Hudson’s Bay rejette l’offre de rachat de Galeria Kaufhof

Hudson’s Bay rejette l’offre de rachat de Galeria Kaufhof

L’offre « non sollicitée » de l’entreprise allemande Signa Holding pour le rachat de la chaîne allemande de grands magasins Galeria Kaufhof a été rejetée.  Le conseil d’administration du propriétaire actuel, Hudson’s Bay Company, a voté contre à l’unanimité.

Trois milliards est une somme « insuffisante »

Galeria Kaufhof, le plus grand groupe allemand de grands magasins et propriétaire des seize grands magasins belges Galeria Inno, reste aux mains des Canadiens.  Début nombre, on a appris que la chaîne de magasins allemande pouvait se réjouir de l’intérêt de Signa Holding.  Ce véhicule d’investissement allemand qui appartient à l’autrichien René Benko est propriétaire de la chaîne allemande de grands magasins Karstadt depuis l’été 2014.  Benko, qui avait déjà émis une offre en 2015 et qui avait dû jeter l’éponge au profit des Canadiens, rêve depuis un certain temps déjà d’une fusion entre les deux virtuoses allemands et aurait cette fois-ci eu l’intention de débourser trois milliards d’euros.


Toutefois, le conseil d’administration de Hudson’s Bay Company a « décidé à l’unanimité que l’offre de Signa n’était pas suffisamment favorable aux intérêts des actionnaires de HBC ».  Le communiqué de presse fait état d’une « sous-évaluation importante du business allemand et des biens immobiliers y afférent », selon le directeur David Leith, qui a déclaré qu’il avait soigneusement examiné et soupesé la proposition avec ses conseillers financiers et juridiques.

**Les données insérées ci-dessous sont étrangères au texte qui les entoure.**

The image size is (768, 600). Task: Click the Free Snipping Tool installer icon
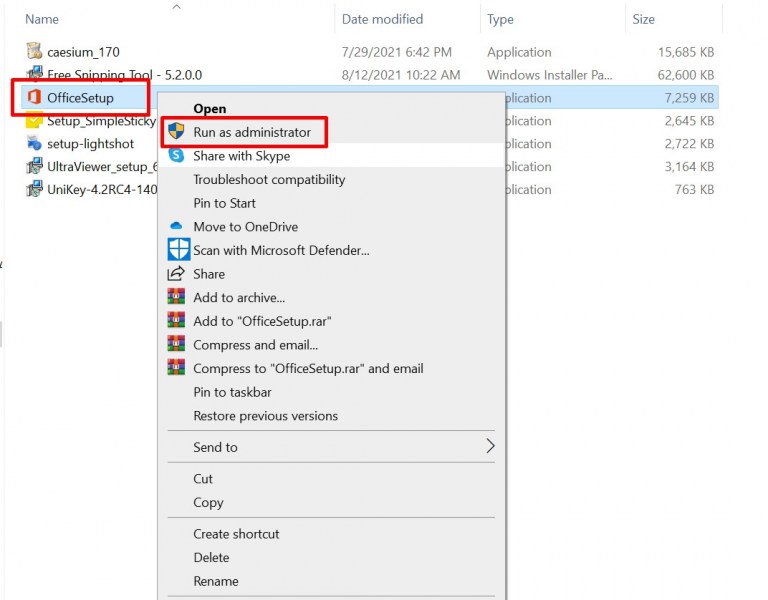pyautogui.click(x=33, y=75)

Hudson’s Bay, également active aux Pays-Bas, souligne que sa branche européenne reste « un pilier important de la stratégie à long terme ».  Même si le PDG Richard Baker laisse la porte entre-ouverte : « Comme toujours, nous continuons d’examiner avec attention chaque opportunité qui permet de créer une valeur actionnariale supplémentaire. »

 
Réorganisation au siège social allemand

Galeria Kaufhof connaît une baisse de son chiffre d’affaires depuis de nombreuses années et est déficitaire.  Au mois de novembre dernier, le groupe a engagé un nouveau dirigeant, Roland Neuwald, qui se voit attribuer la tâche d’aider la chaîne de magasins à se redresser.  Dans ce contexte, il a été annoncé hier qu’un quart de tous les emplois (près de 400) seraient menacés de disparation au siège social de Cologne d’ici 2020 dans le but de réduire les coûts de personnel.


Dans le même temps, Neuwald a annoncé qu’il souhaitait étendre sa collaboration avec la chaîne française de parfums Sephora et la chaîne britannique Top Shop et qu’une vingtaine de filiales seraient rénovées.  Le tout dans le but de rendre les grands magasins plus attractifs pour les consommateurs.